Chinese stocks are on a tear. Hong Kong’s Hang Seng has risen 13.8% since September 25. The CSI 300, which tracks stocks traded on the Shenzhen and Shanghai exchanges, rose 24 percent before Chinese markets closed on the National Day holiday.

It’s the biggest gain in Chinese stocks since 2008, after China’s central government unleashed stimulus measures and policy pledges to both revive a stumbling post-pandemic Chinese economy and stabilize a stalled housing market in -a crisis for years. Beijing’s measures follow months of warnings from analysts and economists that the country needed much more political support to revive the economy and meet the official 5 percent growth target.

China’s policy pivot could be one for the “market economic history books,” Ray Dalio, founder of Bridgewater Associates, one of the world’s largest hedge funds, wrote in a LinkedIn post on Tuesday.

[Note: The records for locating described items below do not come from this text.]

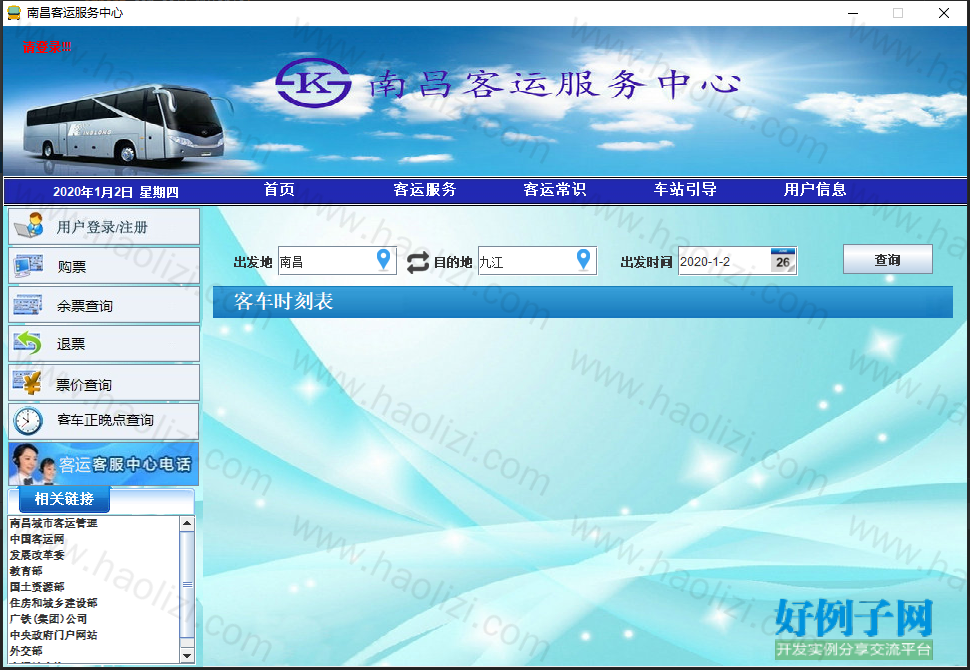Click the clock icon for 客车正晚点查询
The height and width of the screenshot is (670, 970).
click(28, 421)
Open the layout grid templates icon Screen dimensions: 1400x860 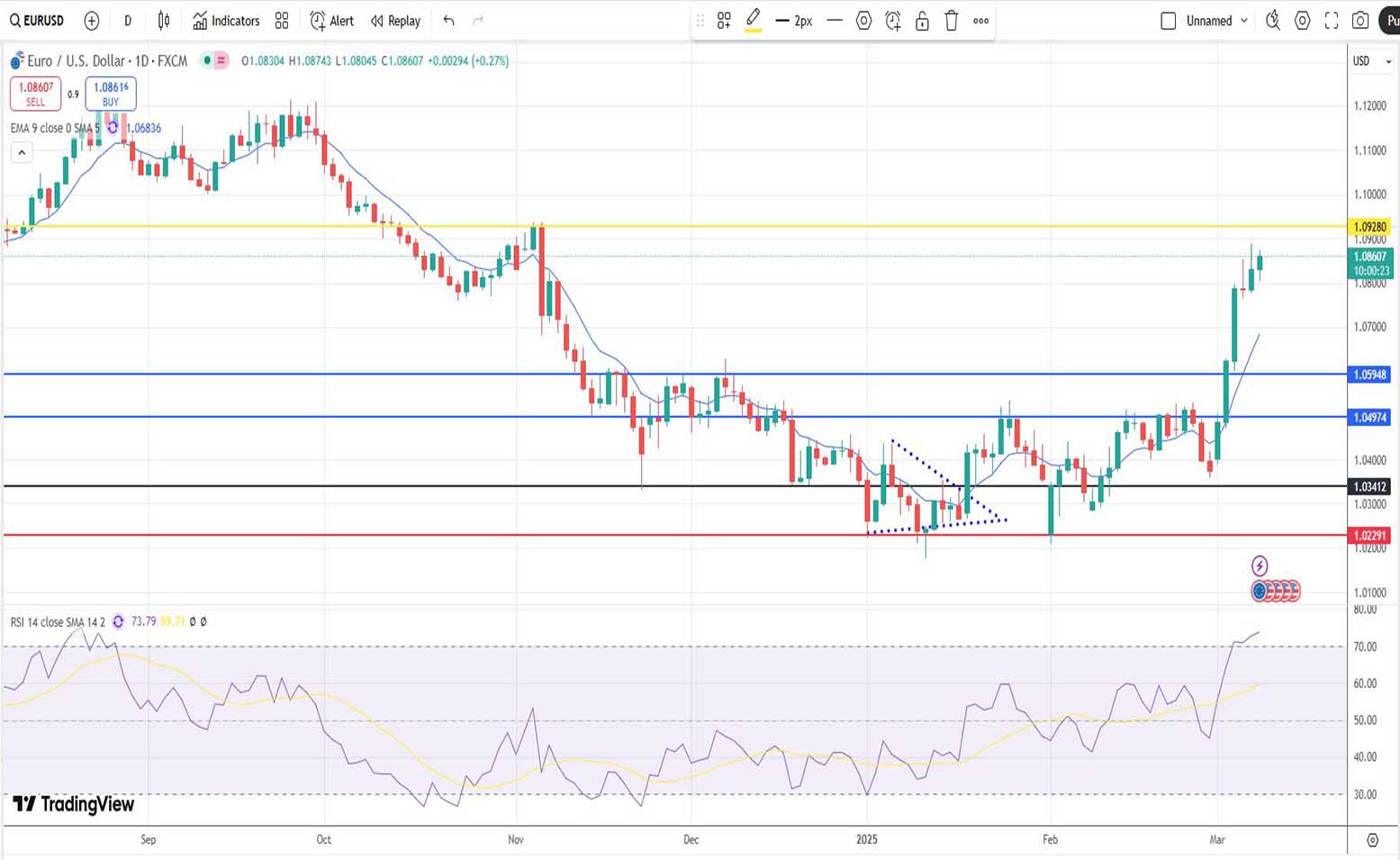(282, 21)
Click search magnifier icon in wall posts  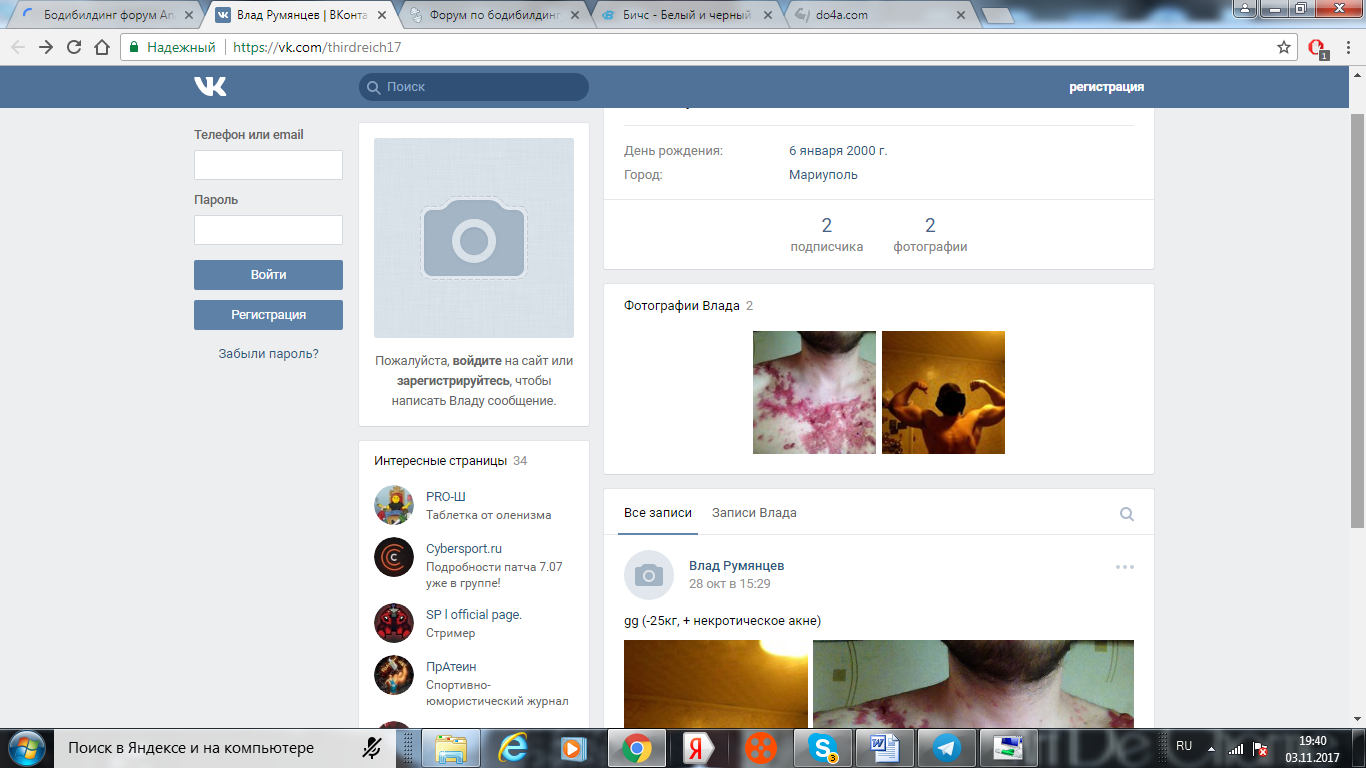[x=1127, y=514]
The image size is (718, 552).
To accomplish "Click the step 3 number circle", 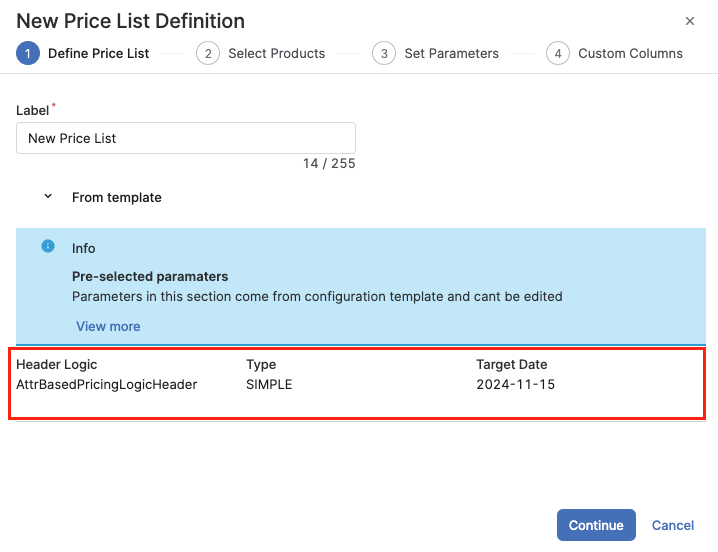I will tap(384, 53).
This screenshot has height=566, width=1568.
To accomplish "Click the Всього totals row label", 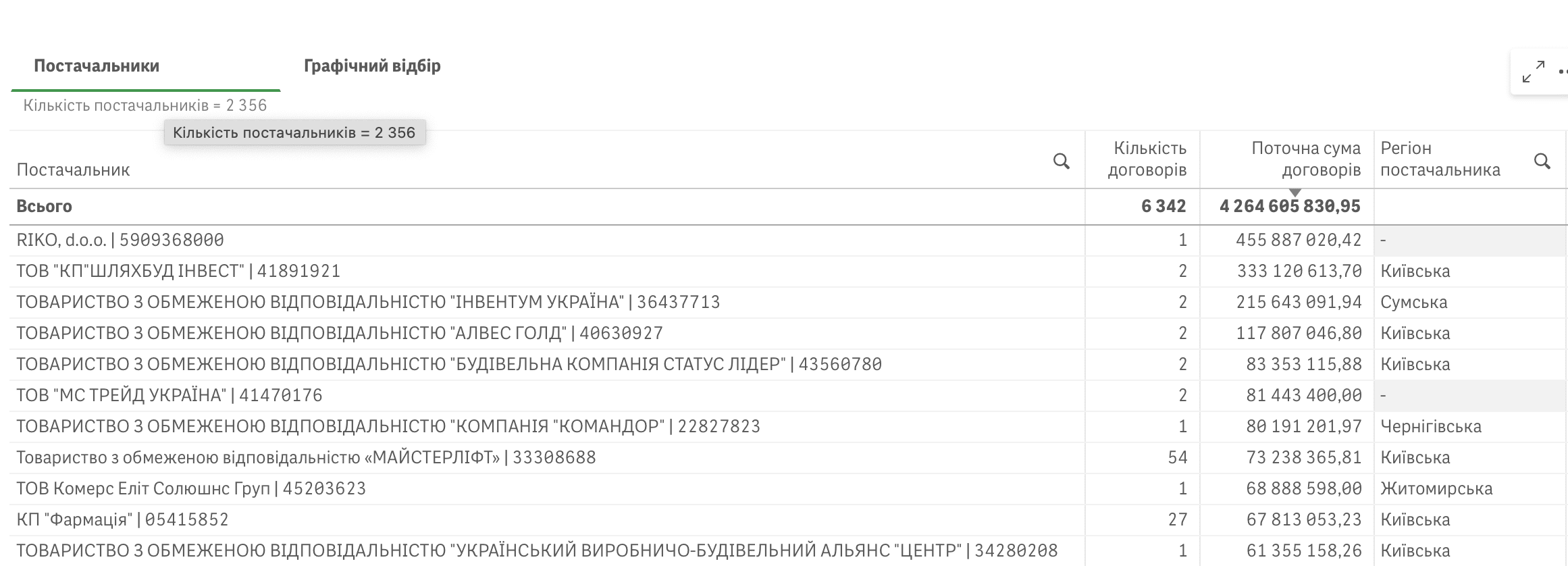I will click(x=45, y=207).
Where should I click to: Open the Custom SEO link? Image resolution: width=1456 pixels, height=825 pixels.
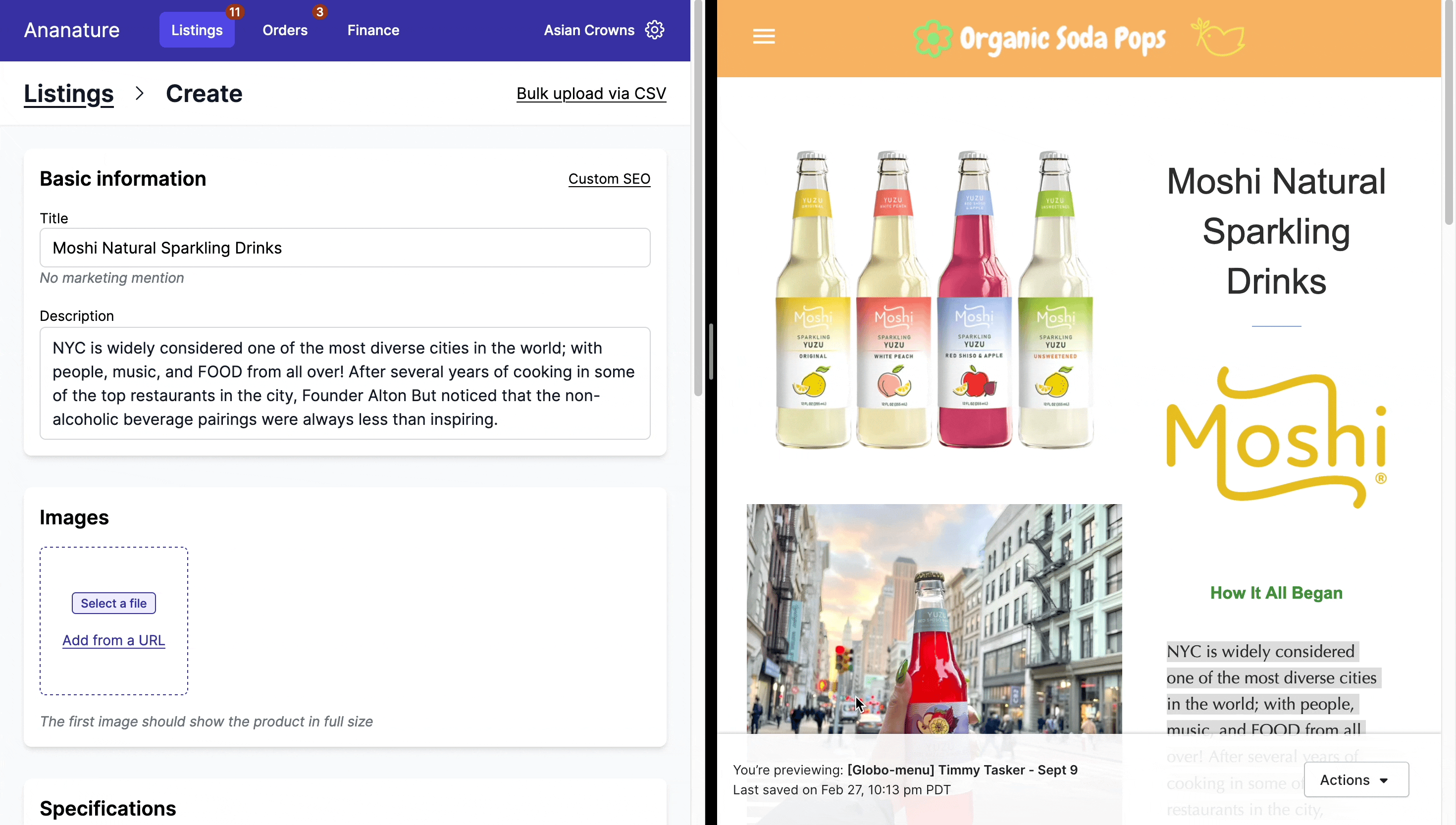(x=609, y=179)
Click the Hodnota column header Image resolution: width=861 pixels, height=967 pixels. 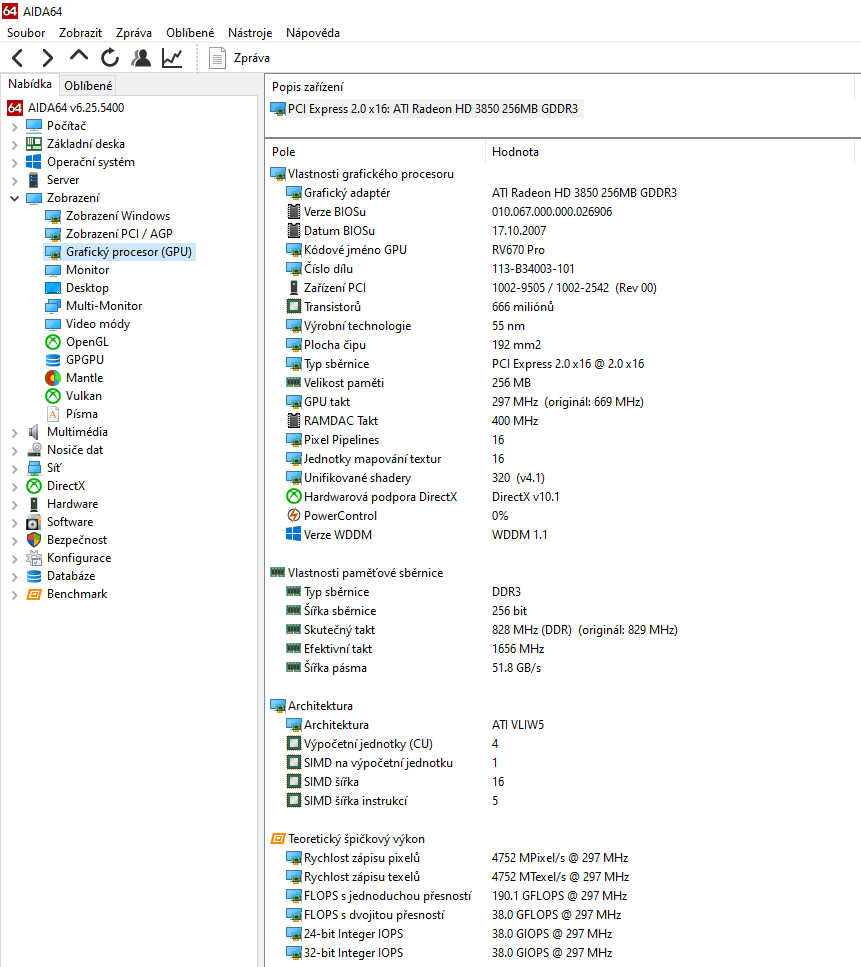pyautogui.click(x=515, y=152)
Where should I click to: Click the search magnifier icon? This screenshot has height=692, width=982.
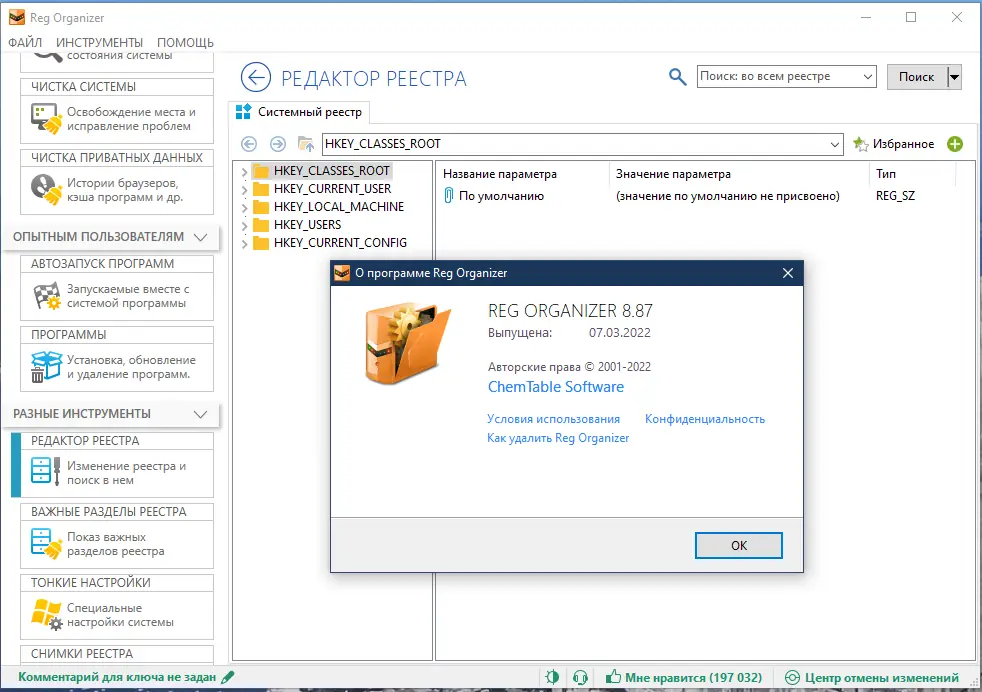point(677,76)
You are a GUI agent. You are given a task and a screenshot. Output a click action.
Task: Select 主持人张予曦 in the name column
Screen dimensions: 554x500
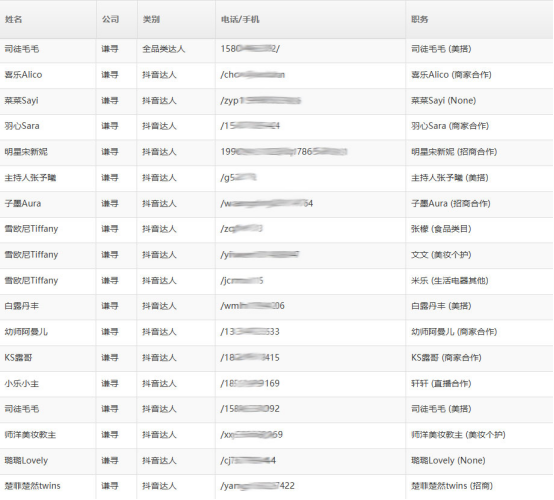[x=30, y=177]
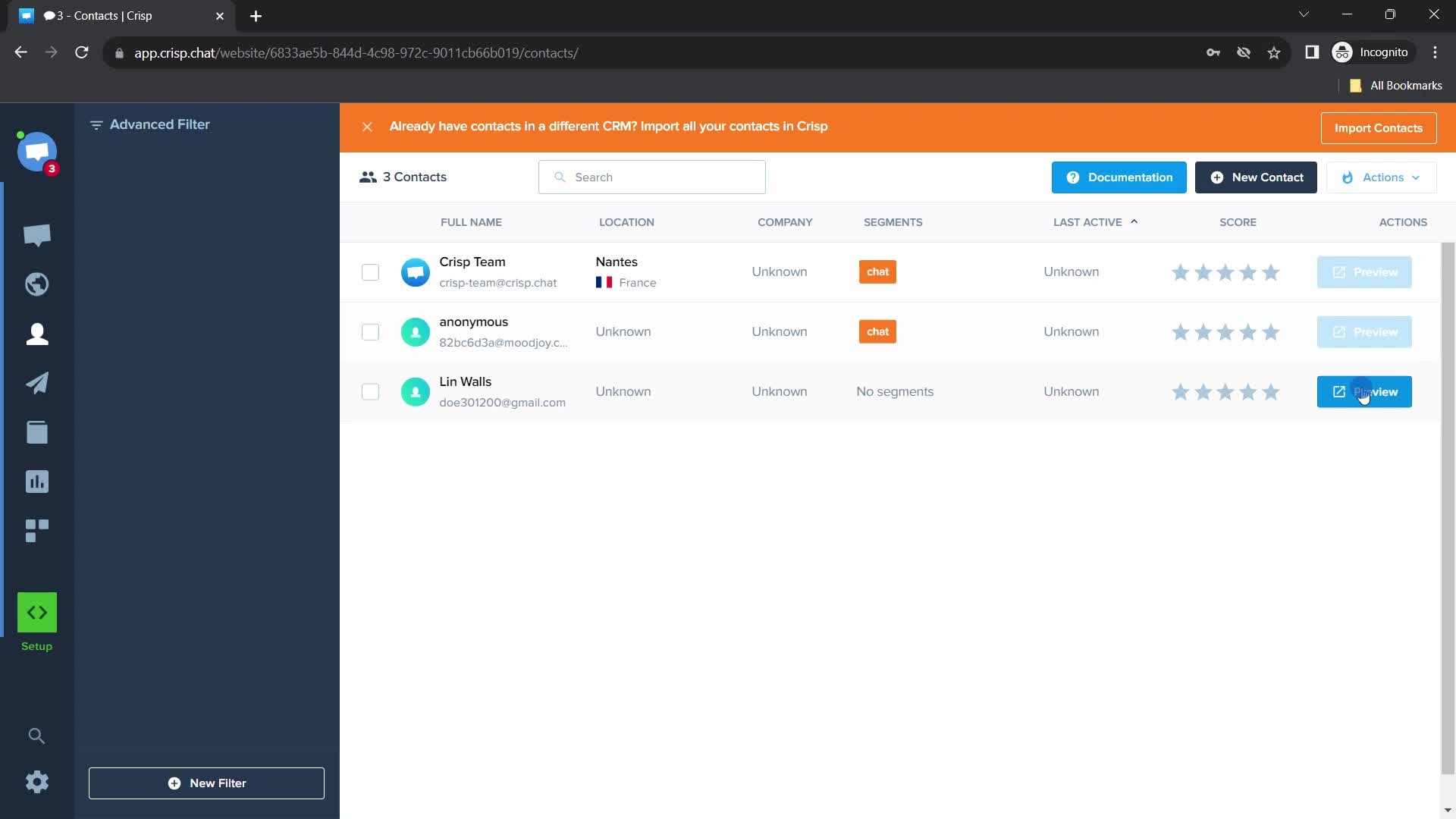Sort contacts by Last Active column
Image resolution: width=1456 pixels, height=819 pixels.
[x=1088, y=222]
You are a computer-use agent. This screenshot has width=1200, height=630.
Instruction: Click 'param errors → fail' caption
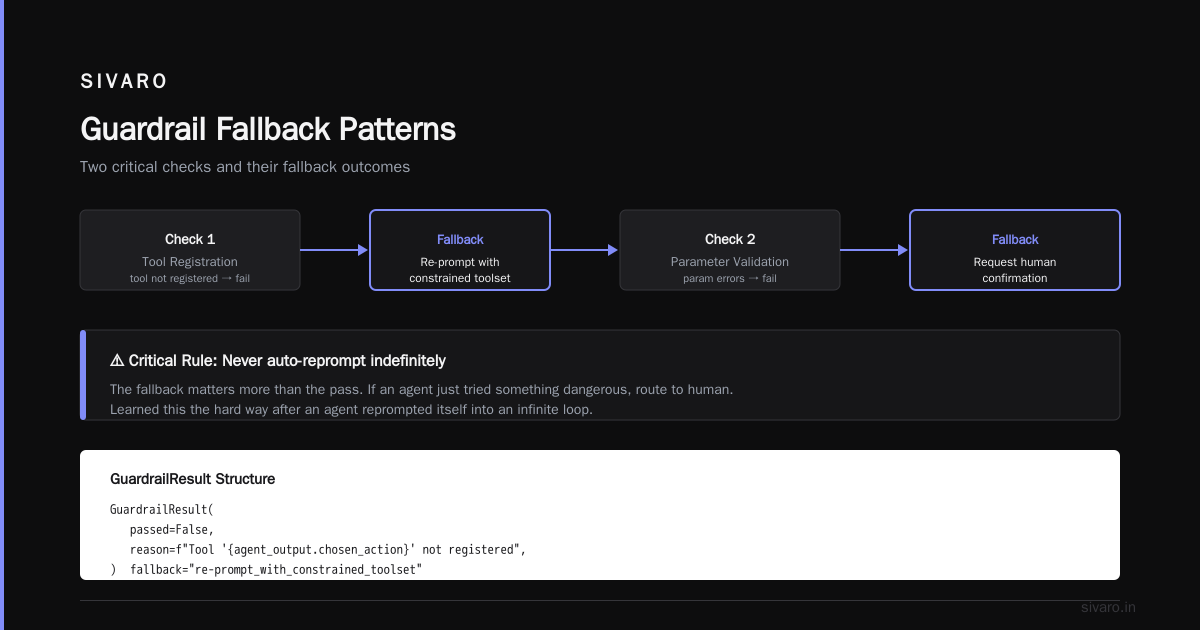tap(730, 278)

The longtime Chinese bull compared Beijing’s move to a 2012 pledge by European Central Bank President Mario Draghi to do “whatever it takes” to resolve the region’s sovereign debt problems, widely seen as a turning point in the crisis.

However, Dalio warned that China will need to do much more to fully address the country’s economic problems.

About two weeks ago, Dalio warned that China’s situation was “at least as bad as Japan’s since 1990,” noting that the country needed a “very complicated and politically charged” debt restructuring.

Dalio echoed the warning on Tuesday, saying China is now at a “fork in the road,” either choosing a “beautiful deleverage” or letting the debt crisis lead to a Japanese-style economic malaise.

China has an advantage, according to Bridgewater’s founder: Most of China’s bad debt is denominated in yuan, with borrowers and lenders often being Chinese nationals. But even then, a debt restructuring will be difficult and politically charged because it will have huge effects on people’s wealth.

Policy moves

Since September 24, Beijing has cut interest rates, lowered the reserve requirement ratio, which is the amount of cash banks must hold as reserves, and issued strong statements on stabilizing the housing market. Three Chinese cities subsequently made it easier for people to buy homes and six major Chinese banks are also adjusting mortgage rates on existing home loans.

At a Politburo meeting on Thursday, Chinese officials acknowledged that “new situations and problems have emerged in the current operation of the economy,” raising investors’ hopes that more policy support could come.

Hong Kong’s Hang Seng index rose 6.2 percent on Wednesday, with some Chinese developers posting gains of more than 15 percent. Markets in mainland China are closed for the National Day Golden Week holiday.